La respiración de Mafuyu se detuvo ante la invitación descarada, y luego se congeló cuando la comprensión lo golpeó tan repentinamente como un rayo.
Vacío.
Uenoyama estaba diciendo que su trasero estaba vacío porque Mafuyu se había retirado. Una cantidad igual de lujuria y amor inundó su sistema, haciendo que su polla se pusiera firme. ¡Definitivamente podría arreglar eso!
Se acercó aún más y agarro el lubricante y hasta al trasero de Uenoyama antes de deslizarse nuevamente dentro del agujero aflojado. Se soltó un suspiro simultáneo de placer cuando se unieron una vez más. Parecía bastante contento ahora que Mafuyu estaba en él, pero los impulsos físicos de Mafuyu se estaban apoderando de él. Su polla palpitaba y le dolían las caderas por empujar hacia adelante en el calor todavía tenso.

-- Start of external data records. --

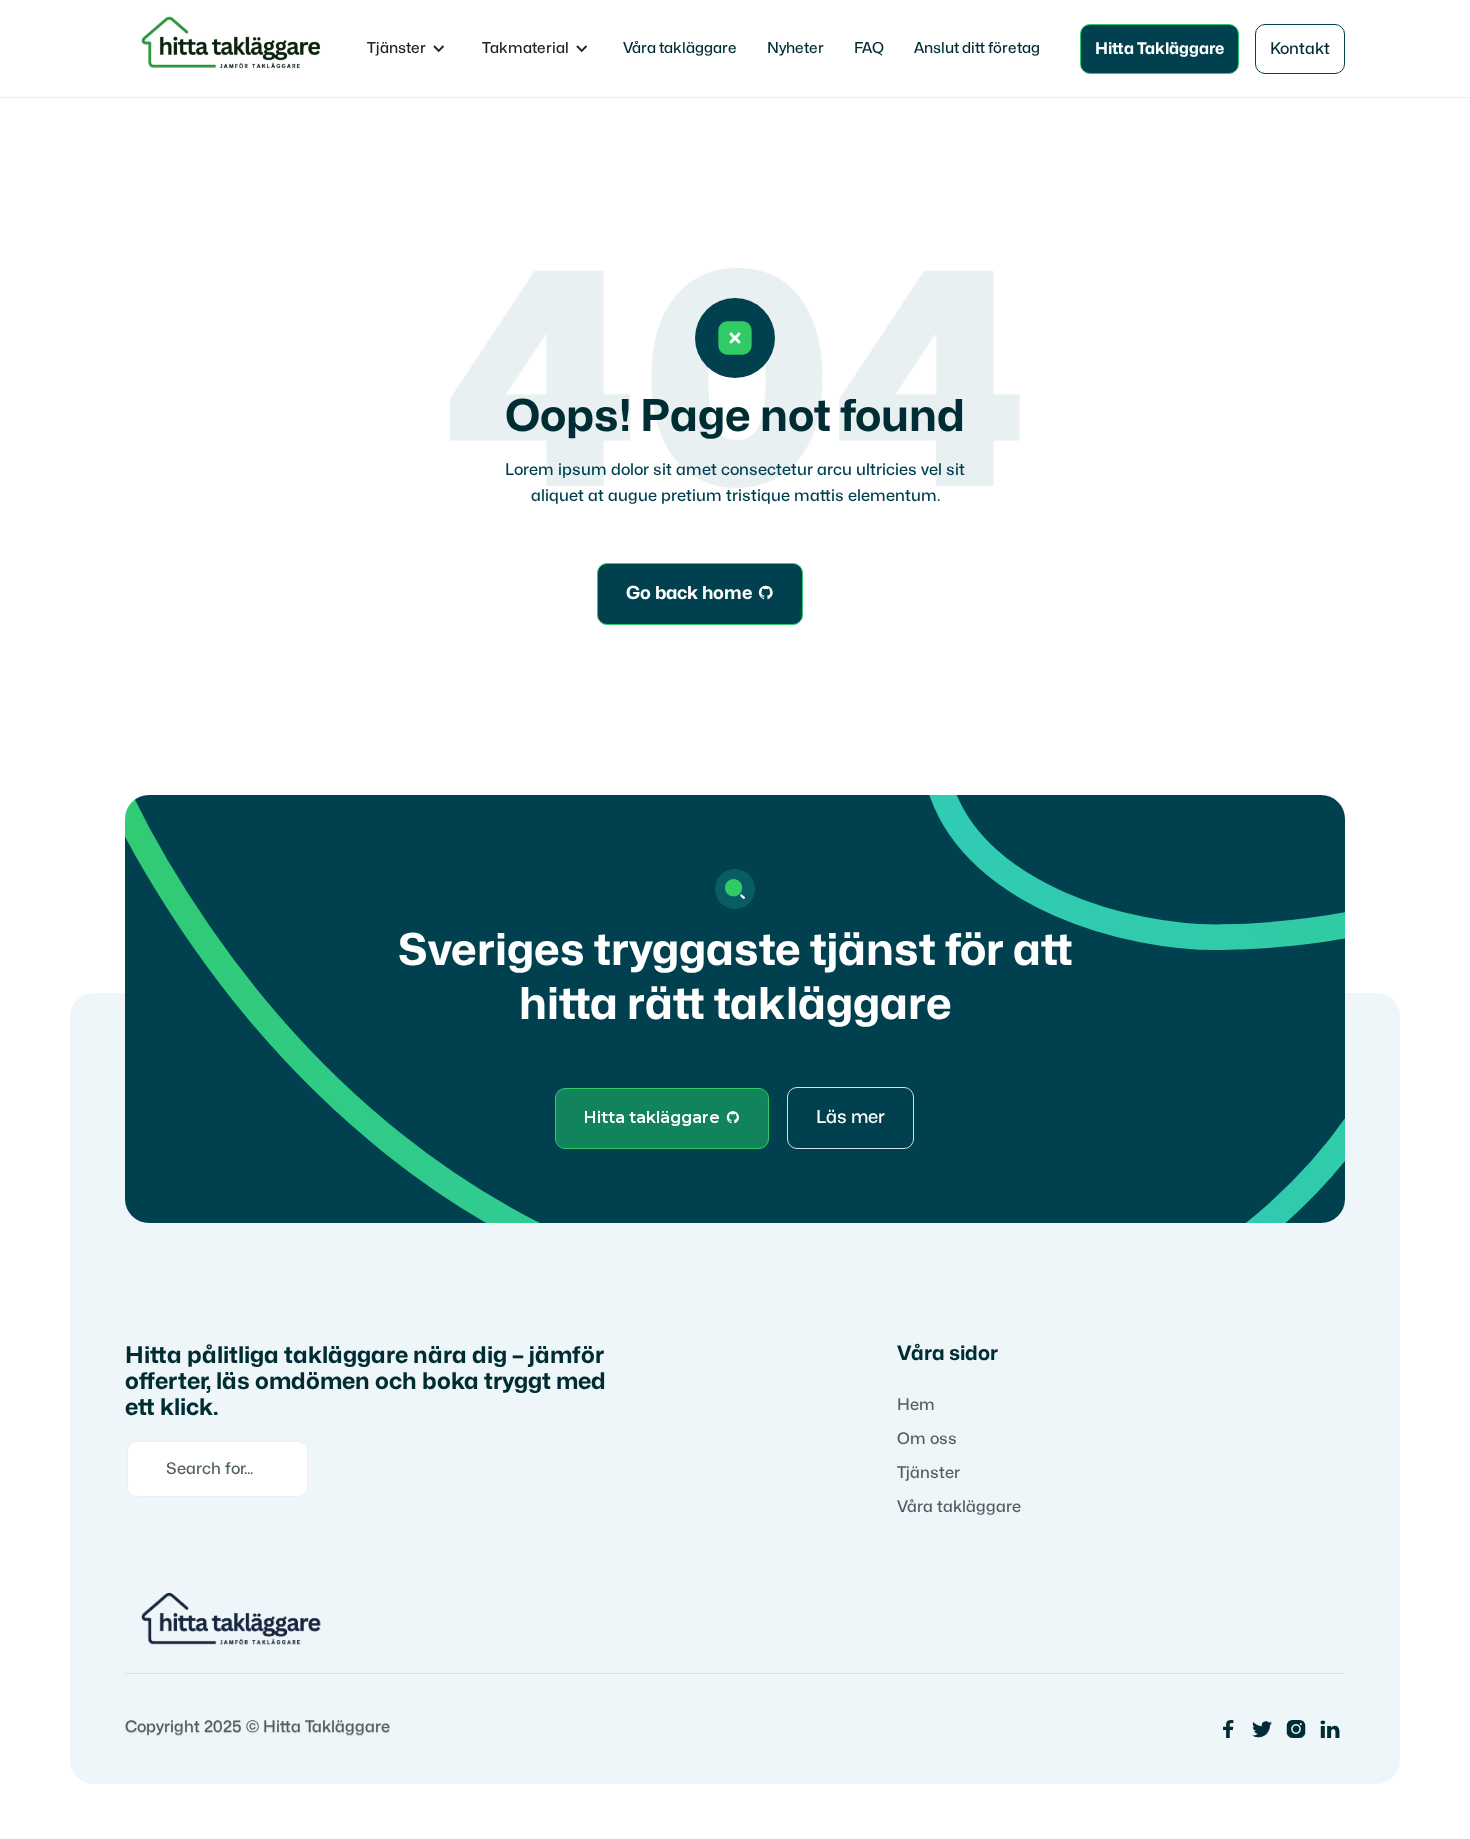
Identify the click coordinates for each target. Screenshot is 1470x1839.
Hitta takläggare (662, 1117)
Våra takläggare (680, 48)
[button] (406, 49)
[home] (234, 48)
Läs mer (850, 1117)
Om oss (927, 1439)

Finalmente se rindió, pero trató de ser amable con su amor medio dormido. Hizo que su movimiento fuera menos un empujón y más un movimiento de balanceo hacia adelante y hacia atrás. Uenoyama gimió felizmente y comenzó a mover su cuerpo al mismo tiempo, empujando su trasero hacia atrás sobre la polla de Mafuyu.
Pronto, todo lo que se podía ver bajo las sábanas era una pareja que. Apenas se podría decir que estaban haciendo el amor, si no fuera por los suspiros y gemidos que se les escapaban. La mano de Mafuyu se expandió y agarró la polla de Uenoyama, deseando que esto fuera tan bueno para su pareja como lo era para él.
Se sorprendió al encontrar que la dura polla de Uenoyama ya estaba goteando. Mafuyu no tenía idea de que Uenoyama estuviera tan cerca. Sin embargo, Mafuyu no cambió su ritmo, prefiriendo continuar haciendo el amor gentilmente. La única diferencia era que ahora lo estaba alejando al mismo tiempo que sus embestidas.
Un gemido "¡Mierda, Mafuyu!" y unas cuantas enbestidas más después, ya venía. La tensión de los músculos de Uenoyama a su alrededor mientras llegaba al orgasmo fue suficiente para Mafuyu, y él también se corría, chorreando profundamente en el trasero de Uenoyama.
Tan pronto como ambos se recuperaron, Mafuyu se inclinó y besó el cuello de Uenoyama sobre su marca antes de susurrarle "Te amo" al oído. Uenoyama se estremeció, pero Mafuyu no estaba seguro si fue por el aliento caliente que soplaba en su oreja, o si fueron las palabras las que causaron la reacción. Por supuesto, esperaba que fuera lo último. De cualquier manera, Mafuyu todavía parece sentirse satisfecho cuando Uenoyama le devolvió el sentimiento.
Uenoyama empujó su trasero aún más hacia Mafuyu y presionó el brazo de Mafuyu sobre su pecho. Mafuyu se rió entre dientes y dijo suavemente: "No voy a ir a ninguna parte, amor".
Un sonido de placer parecido al de un gatito se escapó del otro, mientras se acomodaba para dormir nuevamente. Antes de hacerlo, le dijo a Mafuyu "Te amo" una vez más, con convicción en su tono. Mafuyu apretó su agarre y hundió su rostro en el cabello de Uenoyama, respirando su aroma a mar.
Ciertamente esta no era la primera vez que intercambiaban esas palabras, pero el brillo de calidez al escucharlas nunca se desvaneció. Uenoyama giró la cabeza hacia atrás y Mafuyu miró fijamente sus ojos negros durante un largo momento antes de bajar la cabeza para dejar un dulce beso de buenas noches en sus labios.
El alfa y su omega se acurrucaron más juntos y se quedaron dormidos, todavía íntimamente conectados. Aunque tendrían que separarse prácticamente por la mañana, los dos amantes estarían conectados por el resto de sus vidas.